Sep 20, 2010

Studio at the Crossroads

Saori and I watched The Good, the Bad, and the Ugly over a period of about a week where we could find the time to sit down. I was surprised by how much I liked it. The hokey spaghetti western-ness of it belied its surprisingly rich story and complex themes and characters. And the flashy style and music was a lot of fun too. Great opening titles.

In studio, our group is at a bit of a crossroads. We have only two deliverables- a 3D digital model of the site with relatively accurate buildings, and a physical model with simplified buildings. The models must show topography, streets, and buildings. Since we already have the plans via GIS data, its actually a relatively simple matter of dividing up the map and extruding buildings. The base (topography) is going to be several layers of MDF that we're actually going to mill down in a CNC machine. This means that we're going to feed a computer file of topography to a 3D routing machine that will carve the site. Saves us a lot of work. (In theory at any rate, although new technologies/techniques always have an additional learning curve before they become more efficient than the older way).

The issue is these site buildings, a collection of about a hundred small residences, businesses, and community buildings that inhabit the squared half mile of the site. We are currently divided on the appropriate direction of how to represent them. We can use a laser cutting machine to score and cut tiny houses out of chipboard and simply fold them into little boxes, or we can trim down boards and chop them up and sand them to approximate the shapes. Either way, it says there's going be a lot of work for wednesday, when this is all due.

Also due for studio, parallel to all of this, is a project of research and housing. We are asked to pick three categories of housing (or really, aspects that interest us) and find examples of each for an analysis and reduction of the formal gesture to a parti sketch. I've been mining ArchDaily a lot for examples, although I've been told I should really look to more historical precedent in that book I picked up from Amazon. Anyway, there's more analysis of space and of scale thats also due Friday, but in general, it feels like a light studio week.
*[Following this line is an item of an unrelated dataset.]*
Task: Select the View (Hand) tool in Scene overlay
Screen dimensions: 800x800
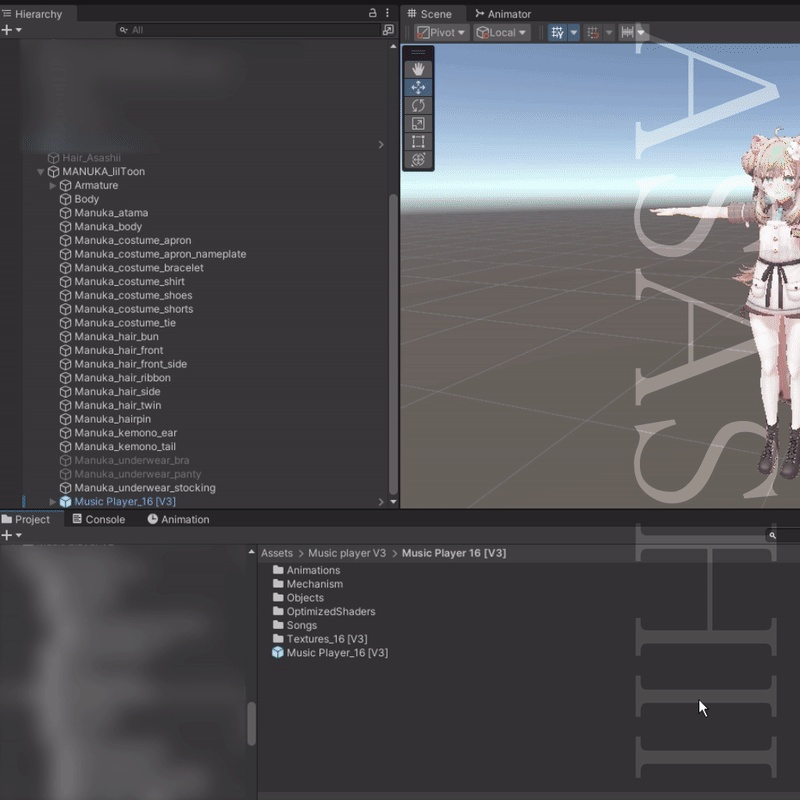Action: pos(417,70)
Today, Saori's mom came to school and went to classes. Not with us, she took the light rail down and went into a class discussing classical Japanese texts. Then she went to another class the professor of the first one recommended and after that, she walked through the art museum on campus before returning back to the apartment. The last two nights, she's made us delicious Japanese dinners.

But before we could have dinner, we went to the monday night lecture series. Tonights lecture was rather underwhelming. Perhaps it was the disadvantage of following such a charismatic and dynamic previous lecturer, but his work was just kind of uninspiring. Although there were some interesting moments, for the most part his work seemed to be merely the development of conservative projects one might do at a level of architecture school. There appeared to me to be a lack of theoretical cohesion, an over-reliance on "tips and tricks", a hesitancy of either making a bold statement or wanting too do too much with other spaces.
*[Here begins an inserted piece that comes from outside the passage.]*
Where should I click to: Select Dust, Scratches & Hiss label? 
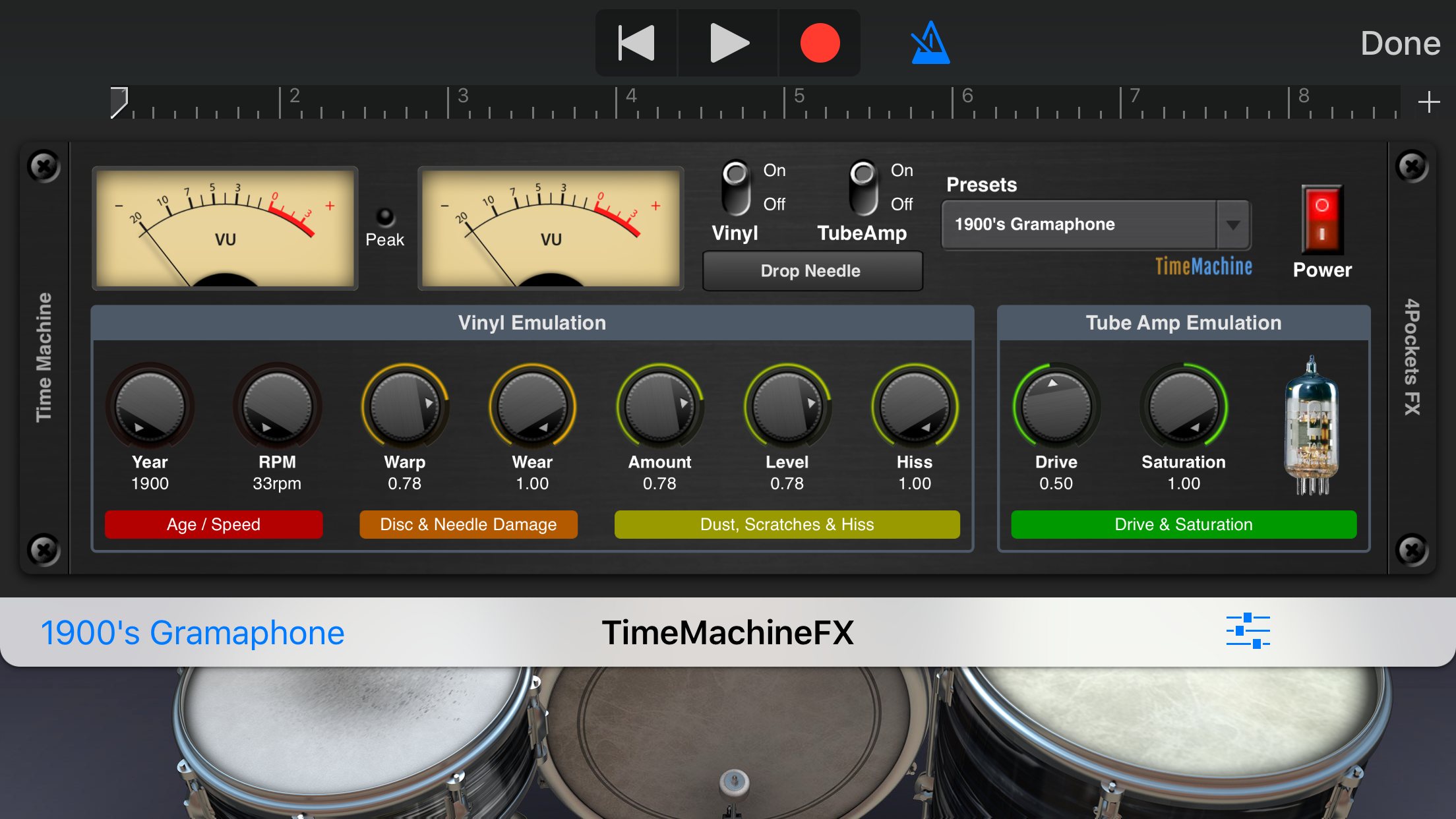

To his credit, he gets his work built (a marked achievement), and it doesn't look like typical buildings (another marked achievement). By putting work out there that challenges the public conception of what is architecture, he is, at the very least, elevating the cause and role of architecture in people's lives. However, I sense that he falls into the belief, common to certain Modernists, that the role of the architect is to convince the public that a certain 'style' is beautiful.

And perhaps I'm projecting here too, to a certain extent- possibly my own latent fears of merely being a competent architect, but never really making that great leap in the field in the way that some architects seem to be able to do. Either way, its good to be self-critical- I recently realized that I'm making huge assumptions about housing that reveal clear stances on the way people ought to be living, without ever really examining those theories and the values behind them.

Architecture is an inherently political act, but it is also an expression of values. Values underpin theory, which directs all design, whether or not the acting theory is acknowledged.